Coronado is pretty much built out. There aren’t too many vacant lots, except in the last place you would expect to find one – right on the bayfront of Ferry Landing. For the past 15 years there’s been an abandoned piece of land between Il Foranio and the Coronado Bay Club, distinguished only by dirt, weeds, and a lonely “for lease sign.”
But that may soon change. An experienced restaurateur has signed a letter of intent to build a sushi and steak eatery called An the Bay – a play on the Korean word for “on”.
“We’re just at the beginning of the process,” said George Palermo, general manager for the Ferry Landing Association, which leases the land from the Port of San Diego and sublease it to retailers.
The process could be lengthy one. The Port Commission has to approve the plans and the neighbors will have a say as well. When Il Fornaio was first proposed there was considerable opposition from people who lived at Oakwood, but the neighborhood has changed. Oakwood is now the Coronado Bay Club. The Ferry Landing is bustling.
The original plan called for two restaurants. That didn’t happen because the second restaurant, Fleming’s Steakhouse, backed out at the last minute.
“That tainted the site. People thought there must be something wrong with the property,” said Palermo
“Word spreads, time goes by, there’s an economic downturn and the next thing you know 15 years have gone by.”
The land set idle primarily of a contractual agreement Ferry Landing Associates, had with the Port of San Diego. It stipulated that only a restaurant could be built there.
The Ferry Landing Association has a forty-year lease (1997 to 2037) that only allows them to build restaurants on the land, said Tanya Castaneda, spokesperson for the Port of San Diego. Leases can be amended, but it requires approval from the Port Commission, she added.
“We did consider it,” said Palermo. But there weren’t a lot of options. “Retail would have never worked there. There wasn’t enough foot traffic.”

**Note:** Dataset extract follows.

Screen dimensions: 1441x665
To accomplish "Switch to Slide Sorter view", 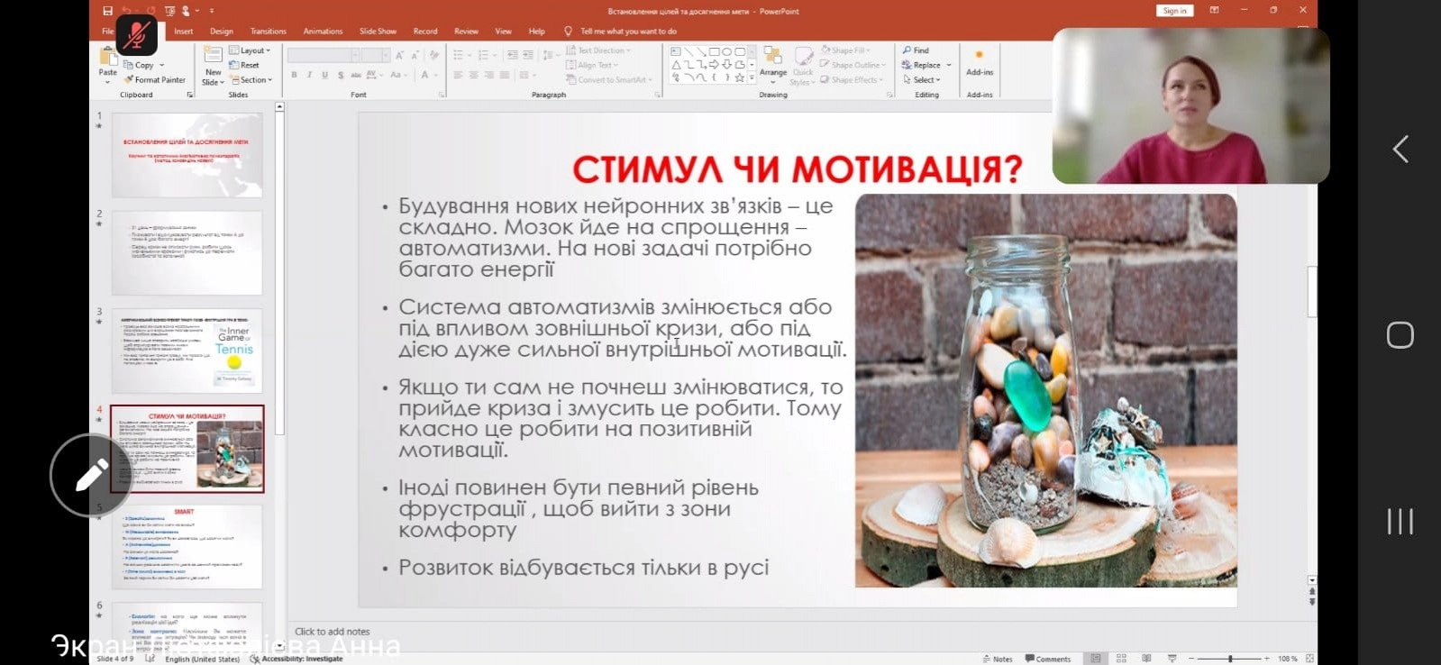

At one point Lamb’s Players considered building a theater there. An oral surgery practice from La Jolla looked at the property, but it was too expensive. “It didn’t pencil out for them,” Palermo said.
The only business that could be viable was a restaurant, but after the economic downturn in 2007-2009 that became untenable.
A number of restaurants in the Gaslamp went out of business and it was easier and cheaper to move into one of those spaces. Remodeling a restaurant cost about $300,000, building one from the ground up can cost between $4 and $5 million, Palermo said.
In the 15 years the lot has remained empty, the south end of the island has experienced a transformation from tawdry to tony, with up scale condos and high-end trendy restaurants.
The laundromat on the corner of First and Orange is gone and the entire block has gentrified block of dive bars into a restaurant row: Nicky Rottens, Saiko Sushi, Sapori and Coronado Brewing Company. Tartine’s is less than a block away. The Ferry Landing itself has two dining venues – Peohe’s and Candelas on the Bay.
Soon the district, if all goes well, will be graced with a new eatery and residence and visitor’s another dining experience. Palermo has his fingers crossed. For now, everything is tentative. “They may change the name before the restaurant is built,” he pointed out. Still after 15 years having a letter of intent is welcome news indeed.